Security firm Sysdig reports what it says is the first documented ransomware operation carried out end to end by an AI agent. Sysdig’s Threat Research team describes an operator it calls “JadePuffer” that uses a large language model to perform a full sequence of actions: gaining initial access, collecting credentials, moving through a network, compromising a production database, and then encrypting and destroying data. According to Sysdig, the agent begins by exploiting an internet-facing Langflow instance using CVE-2025-3248, which is described as enabling remote, unauthenticated arbitrary Python execution on the host. After access, the agent scans for and exfiltrates secrets, including LLM provider API keys and cloud credentials, and also searches for database credentials and other assets.

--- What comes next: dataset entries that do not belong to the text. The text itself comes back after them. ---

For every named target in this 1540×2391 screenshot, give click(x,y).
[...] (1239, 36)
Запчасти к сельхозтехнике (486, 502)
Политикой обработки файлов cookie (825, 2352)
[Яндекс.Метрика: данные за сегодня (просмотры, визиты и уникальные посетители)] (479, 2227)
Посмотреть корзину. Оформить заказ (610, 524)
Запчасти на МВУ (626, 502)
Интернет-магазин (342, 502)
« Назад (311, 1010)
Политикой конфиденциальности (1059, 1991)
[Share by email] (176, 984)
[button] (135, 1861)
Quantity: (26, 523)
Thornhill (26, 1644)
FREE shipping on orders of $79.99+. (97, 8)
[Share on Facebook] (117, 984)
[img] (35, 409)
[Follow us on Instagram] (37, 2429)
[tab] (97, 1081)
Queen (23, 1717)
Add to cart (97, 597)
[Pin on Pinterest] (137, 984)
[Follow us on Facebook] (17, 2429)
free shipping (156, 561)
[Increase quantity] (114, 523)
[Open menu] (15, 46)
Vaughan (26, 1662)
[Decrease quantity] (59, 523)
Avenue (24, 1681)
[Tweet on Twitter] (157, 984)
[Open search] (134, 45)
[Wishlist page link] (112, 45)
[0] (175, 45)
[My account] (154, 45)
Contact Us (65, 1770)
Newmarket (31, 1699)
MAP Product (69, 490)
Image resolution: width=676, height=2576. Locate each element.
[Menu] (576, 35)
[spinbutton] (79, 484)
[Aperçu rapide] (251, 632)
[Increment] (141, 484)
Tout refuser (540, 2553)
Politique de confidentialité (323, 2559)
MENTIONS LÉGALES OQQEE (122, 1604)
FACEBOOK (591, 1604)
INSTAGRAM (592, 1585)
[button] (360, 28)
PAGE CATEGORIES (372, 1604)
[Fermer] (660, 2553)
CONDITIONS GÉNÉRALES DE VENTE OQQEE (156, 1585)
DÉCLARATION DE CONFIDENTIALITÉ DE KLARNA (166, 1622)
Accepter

Sysdig says the agent establishes persistence by installing a crontab entry on the Langflow server and periodically contacting the attacker infrastructure. The reported target includes a separate internet-exposed production server running MySQL and Alibaba’s Nacos configuration service. The AI then attacks Nacos using multiple issues, including CVE-2021-29441 and a JWT approach involving a default signing key, while using MySQL access to modify Nacos’s backing database and encrypt configuration items. Sysdig states the encrypted data cannot be recovered, even if a ransom is paid, because the operation escalates beyond row-level deletion.